Question: My in-laws are driving me nuts. My husband is an only son and they think he is the best thing since sliced bread. Whenever we spend time with them, he is insufferable afterwards. His mother keeps talking about how tired he is and how hard he works. And over Christmas when they were up, they kept talking about a special surprise they had for his birthday, which was last week. For his present, they have paid for him to go on a week’s holiday playing golf with his dad — without even consulting me as to whether the time suited or anything like that. To make it worse, it is booked for Easter when our kids’ creche is closed and I’m very busy at work. My husband, of course, is delighted but I am raging. I can’t actually articulate to him how inappropriate this is, and how it really isn’t possible. Help!
It can be hard to be told how tired your husband is or how hard he has been working when I’m imagining there are two of you feeling like this. To help with perspective, his mother is only thinking of her only son. I’m saying this to ease how it is for you. I know you are acutely aware of this but knowing this in a matter-of-fact way can make it feel a little less personal, as it has nothing to do with you — and yet directly impacts you. This is where it needs to be discussed between you and your husband.
Accepting her as she is can help direct your attention to where it needs to be, which is upon how you are, and what this means for you as a couple and a family. This is not giving in — acceptance of others can bring clarity that is easily clouded when you feel upset. Ask yourself what the themes or patterns that frustrate you with your in-laws are, and why. Write it out — do you notice anything? Are there particular times of year such as Christmas, Easter, holiday time, birthdays or big events where similar friction occurs?
Frustrations occur because people speak or act in ways that are outside our control. It is even more frustrating when those behaviours directly impact you. However, noticing other people’s patterns — even though they are frustrating, and upsetting — gives you back something. You will begin to know in advance how it will go, and can make plans or have important pre-chats to inoculate or discuss how you hope it can be within your relationship and family.
Even in situations like this where it seems the choice has already been made, it can be met with an initial pause before a yes is given: ‘What a wonderful birthday surprise, thank you so much. Let me check with (yourself) and see how that would work with the kids that week.’ Knowing patterns can be like sighing a breath of relief — if there are familiar patterns such as controlling behaviour, you can work on ways you’d prefer to respond, and inject a sense of autonomy that works for everyone.
Back to you — can you identify what is beneath the rage? Write ‘Rage’ in big letters at the top of the page and imagine it like the tip of the iceberg. Now tune into how this word is showing up in your thoughts and body below the initial rage surface. Thoughts first, ask and answer: What has made me feel so angry? Why? Has something like this triggered this response before? What happened? How was it resolved — or was it? What was that like for you?
When you think about this, where do you feel it in your body? Take a moment to connect to how it is present in your body. Is it a sense of unfairness, irritation, fast and circling thoughts? Write them down, as they need to be identified. Do you feel minded or cared for? Is this bringing up an unmet need for you? How would you describe your relationship with your parents? Do this with each parent.

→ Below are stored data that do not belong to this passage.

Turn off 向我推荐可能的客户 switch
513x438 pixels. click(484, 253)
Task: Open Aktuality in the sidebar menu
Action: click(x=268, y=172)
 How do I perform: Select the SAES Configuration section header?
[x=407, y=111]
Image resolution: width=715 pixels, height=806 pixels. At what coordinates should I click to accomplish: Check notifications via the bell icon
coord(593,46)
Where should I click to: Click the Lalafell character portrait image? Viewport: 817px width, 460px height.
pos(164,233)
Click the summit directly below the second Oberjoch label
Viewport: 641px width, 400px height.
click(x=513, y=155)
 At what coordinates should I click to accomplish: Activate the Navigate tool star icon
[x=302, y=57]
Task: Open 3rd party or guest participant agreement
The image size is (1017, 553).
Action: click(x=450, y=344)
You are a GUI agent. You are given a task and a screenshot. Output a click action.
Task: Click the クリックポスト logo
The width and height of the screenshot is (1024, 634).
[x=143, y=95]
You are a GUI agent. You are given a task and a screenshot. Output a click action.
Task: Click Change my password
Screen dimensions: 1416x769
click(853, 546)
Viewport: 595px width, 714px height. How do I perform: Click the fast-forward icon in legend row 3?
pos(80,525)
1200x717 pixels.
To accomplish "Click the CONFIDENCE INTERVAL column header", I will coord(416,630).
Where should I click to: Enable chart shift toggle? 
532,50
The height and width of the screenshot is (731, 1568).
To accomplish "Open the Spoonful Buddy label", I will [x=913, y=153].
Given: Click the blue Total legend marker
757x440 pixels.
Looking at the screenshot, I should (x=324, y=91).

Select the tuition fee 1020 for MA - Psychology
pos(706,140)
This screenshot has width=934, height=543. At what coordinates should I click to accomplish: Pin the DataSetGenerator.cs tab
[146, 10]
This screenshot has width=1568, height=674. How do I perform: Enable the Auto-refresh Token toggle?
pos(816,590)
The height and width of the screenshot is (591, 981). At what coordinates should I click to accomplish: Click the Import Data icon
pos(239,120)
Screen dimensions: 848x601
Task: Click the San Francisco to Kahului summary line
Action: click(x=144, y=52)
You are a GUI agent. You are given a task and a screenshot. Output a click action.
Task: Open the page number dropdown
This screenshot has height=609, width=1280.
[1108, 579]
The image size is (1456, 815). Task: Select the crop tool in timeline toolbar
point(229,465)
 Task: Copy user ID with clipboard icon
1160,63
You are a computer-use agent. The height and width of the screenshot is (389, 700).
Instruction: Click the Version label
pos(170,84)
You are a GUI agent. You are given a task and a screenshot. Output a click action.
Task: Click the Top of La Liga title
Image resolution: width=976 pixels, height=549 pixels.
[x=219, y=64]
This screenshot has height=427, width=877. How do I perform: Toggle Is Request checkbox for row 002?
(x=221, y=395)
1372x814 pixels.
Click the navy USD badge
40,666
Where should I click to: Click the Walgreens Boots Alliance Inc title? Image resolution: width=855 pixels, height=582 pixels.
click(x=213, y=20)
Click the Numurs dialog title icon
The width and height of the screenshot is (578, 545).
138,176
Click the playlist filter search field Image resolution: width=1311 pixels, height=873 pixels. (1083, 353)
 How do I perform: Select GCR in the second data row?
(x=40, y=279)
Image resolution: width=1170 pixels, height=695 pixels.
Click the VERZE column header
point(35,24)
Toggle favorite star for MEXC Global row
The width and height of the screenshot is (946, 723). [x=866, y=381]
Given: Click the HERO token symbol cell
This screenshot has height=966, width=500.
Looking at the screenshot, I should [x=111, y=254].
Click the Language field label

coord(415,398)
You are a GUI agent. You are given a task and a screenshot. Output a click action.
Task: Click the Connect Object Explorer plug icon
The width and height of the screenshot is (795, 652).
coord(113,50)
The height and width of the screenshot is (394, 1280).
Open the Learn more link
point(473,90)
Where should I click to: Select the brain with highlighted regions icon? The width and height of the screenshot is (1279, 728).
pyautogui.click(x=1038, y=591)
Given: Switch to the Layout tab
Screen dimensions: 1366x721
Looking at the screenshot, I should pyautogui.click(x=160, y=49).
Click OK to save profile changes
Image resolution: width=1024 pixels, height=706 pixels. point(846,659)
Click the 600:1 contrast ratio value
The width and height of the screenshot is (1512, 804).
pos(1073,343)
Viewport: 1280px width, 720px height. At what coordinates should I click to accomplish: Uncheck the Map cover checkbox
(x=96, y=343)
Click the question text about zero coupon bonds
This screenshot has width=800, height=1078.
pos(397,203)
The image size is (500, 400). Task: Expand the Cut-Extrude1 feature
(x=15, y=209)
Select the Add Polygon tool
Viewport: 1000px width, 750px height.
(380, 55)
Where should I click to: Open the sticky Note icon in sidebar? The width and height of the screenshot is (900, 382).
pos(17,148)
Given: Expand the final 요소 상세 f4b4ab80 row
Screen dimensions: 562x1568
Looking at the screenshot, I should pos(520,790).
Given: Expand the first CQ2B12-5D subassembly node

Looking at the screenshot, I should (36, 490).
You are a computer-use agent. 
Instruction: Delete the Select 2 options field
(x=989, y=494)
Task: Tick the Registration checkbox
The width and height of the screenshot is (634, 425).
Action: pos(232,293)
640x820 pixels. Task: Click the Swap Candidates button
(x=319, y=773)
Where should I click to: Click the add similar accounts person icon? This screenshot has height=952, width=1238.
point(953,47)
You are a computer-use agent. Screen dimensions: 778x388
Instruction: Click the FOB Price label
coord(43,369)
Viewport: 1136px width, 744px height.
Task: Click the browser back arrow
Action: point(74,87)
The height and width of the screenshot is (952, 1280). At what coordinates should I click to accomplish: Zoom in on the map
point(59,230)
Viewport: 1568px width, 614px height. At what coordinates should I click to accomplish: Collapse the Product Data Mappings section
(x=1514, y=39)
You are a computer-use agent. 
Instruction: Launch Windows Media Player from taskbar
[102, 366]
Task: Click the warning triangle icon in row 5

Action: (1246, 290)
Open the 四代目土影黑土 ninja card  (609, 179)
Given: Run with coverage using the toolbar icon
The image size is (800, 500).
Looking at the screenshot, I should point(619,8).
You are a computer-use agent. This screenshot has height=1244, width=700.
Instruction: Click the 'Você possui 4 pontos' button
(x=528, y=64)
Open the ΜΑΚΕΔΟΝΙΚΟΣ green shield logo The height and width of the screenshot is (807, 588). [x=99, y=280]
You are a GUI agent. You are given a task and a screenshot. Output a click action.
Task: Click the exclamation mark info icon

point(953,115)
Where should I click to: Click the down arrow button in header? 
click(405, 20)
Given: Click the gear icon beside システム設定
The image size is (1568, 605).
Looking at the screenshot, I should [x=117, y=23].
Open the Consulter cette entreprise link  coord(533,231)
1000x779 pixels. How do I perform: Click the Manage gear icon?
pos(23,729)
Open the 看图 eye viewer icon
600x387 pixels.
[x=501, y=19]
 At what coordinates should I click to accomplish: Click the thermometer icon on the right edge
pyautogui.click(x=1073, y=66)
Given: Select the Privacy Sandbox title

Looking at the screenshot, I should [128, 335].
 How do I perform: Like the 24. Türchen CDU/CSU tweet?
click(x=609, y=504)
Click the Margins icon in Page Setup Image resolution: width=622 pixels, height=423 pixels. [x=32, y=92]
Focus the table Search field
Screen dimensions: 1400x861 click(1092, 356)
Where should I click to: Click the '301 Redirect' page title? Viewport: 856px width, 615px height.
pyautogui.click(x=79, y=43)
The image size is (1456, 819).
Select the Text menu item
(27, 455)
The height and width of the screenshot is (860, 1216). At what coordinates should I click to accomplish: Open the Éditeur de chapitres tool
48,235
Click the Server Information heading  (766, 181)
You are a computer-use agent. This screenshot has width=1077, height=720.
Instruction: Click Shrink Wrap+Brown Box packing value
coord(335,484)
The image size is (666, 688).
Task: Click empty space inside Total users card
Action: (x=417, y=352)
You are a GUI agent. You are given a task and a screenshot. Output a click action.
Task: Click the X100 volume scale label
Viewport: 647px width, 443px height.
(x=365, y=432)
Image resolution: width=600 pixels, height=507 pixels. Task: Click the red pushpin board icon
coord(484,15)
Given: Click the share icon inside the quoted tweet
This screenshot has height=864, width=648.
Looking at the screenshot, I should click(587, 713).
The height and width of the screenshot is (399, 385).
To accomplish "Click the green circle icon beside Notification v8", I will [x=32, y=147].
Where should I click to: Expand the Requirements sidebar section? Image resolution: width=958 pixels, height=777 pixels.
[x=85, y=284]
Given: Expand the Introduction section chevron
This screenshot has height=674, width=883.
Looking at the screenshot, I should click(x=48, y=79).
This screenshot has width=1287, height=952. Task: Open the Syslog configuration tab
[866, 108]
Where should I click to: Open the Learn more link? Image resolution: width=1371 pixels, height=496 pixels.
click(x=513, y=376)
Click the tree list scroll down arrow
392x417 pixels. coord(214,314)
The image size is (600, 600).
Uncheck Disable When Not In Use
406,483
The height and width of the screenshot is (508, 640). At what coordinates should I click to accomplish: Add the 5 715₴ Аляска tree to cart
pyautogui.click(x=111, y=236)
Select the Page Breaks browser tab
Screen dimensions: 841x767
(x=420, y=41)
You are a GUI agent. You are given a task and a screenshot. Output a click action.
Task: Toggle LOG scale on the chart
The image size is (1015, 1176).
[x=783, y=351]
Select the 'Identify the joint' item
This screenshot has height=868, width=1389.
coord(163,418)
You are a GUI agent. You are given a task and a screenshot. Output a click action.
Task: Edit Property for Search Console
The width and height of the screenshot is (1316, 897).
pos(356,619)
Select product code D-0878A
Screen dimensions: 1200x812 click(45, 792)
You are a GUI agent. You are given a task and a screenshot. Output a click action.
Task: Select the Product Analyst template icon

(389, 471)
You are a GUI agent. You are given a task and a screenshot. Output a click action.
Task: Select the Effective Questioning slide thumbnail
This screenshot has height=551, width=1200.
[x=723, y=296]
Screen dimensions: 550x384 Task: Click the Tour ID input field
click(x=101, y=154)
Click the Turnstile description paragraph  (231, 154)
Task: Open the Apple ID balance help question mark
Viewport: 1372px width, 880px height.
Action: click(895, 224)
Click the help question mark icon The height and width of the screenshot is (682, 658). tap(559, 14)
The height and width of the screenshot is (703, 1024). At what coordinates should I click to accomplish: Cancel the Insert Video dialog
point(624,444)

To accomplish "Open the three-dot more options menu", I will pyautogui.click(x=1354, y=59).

On a practical level, what plans had you made for childcare for the week of Easter? Perhaps you didn’t have time to talk about this together, as the plans were made before you could discuss Easter, which feels far away just after Christmas. I’d suggest having this practical conversation after you have worked through the emotions first.
Some prompts for this could be to ask him what he thinks needs to happen that week — explore what plan needs to be put in place to support you whilst at work, and what other alternatives are available, as this is a family decision. Role reversals can illustrate points well without it being personal. ‘Can I ask you to imagine if my parents surprised me with a trip away and hadn’t talked it through with you, I’m wondering how that would be for you?
The reason you can’t articulate how you feel is because the emotions feel so strong that you can’t access the pre-frontal cortex — it isn’t possible. By answering the questions above, it will help process and clarify exactly why you feel the way you do. Learning how to self-regulate is one of the most important skills, which then can facilitate important conversations like this with your husband.
The myth of ‘never go to bed on an argument’ isn’t true, and is certainly unhelpful. However, it isn’t going to be productive having an important conversation when you feel the red mist is there. It is OK to say ‘I’m very upset/angry about this and would like to talk about it. But I need to think and then I’ll come back to you, as this is important.’
Ongoing conversations to work through the different issues here can explore competitive tiredness, and/or how hard one person works; how it feels to not be included in family decisions that directly affect you; and ways to future proof so this does not happen again.
Tending to the rage and processing what may be built-up resentments, are a step toward healthier ways to communicate, and to protect from the inner circle out.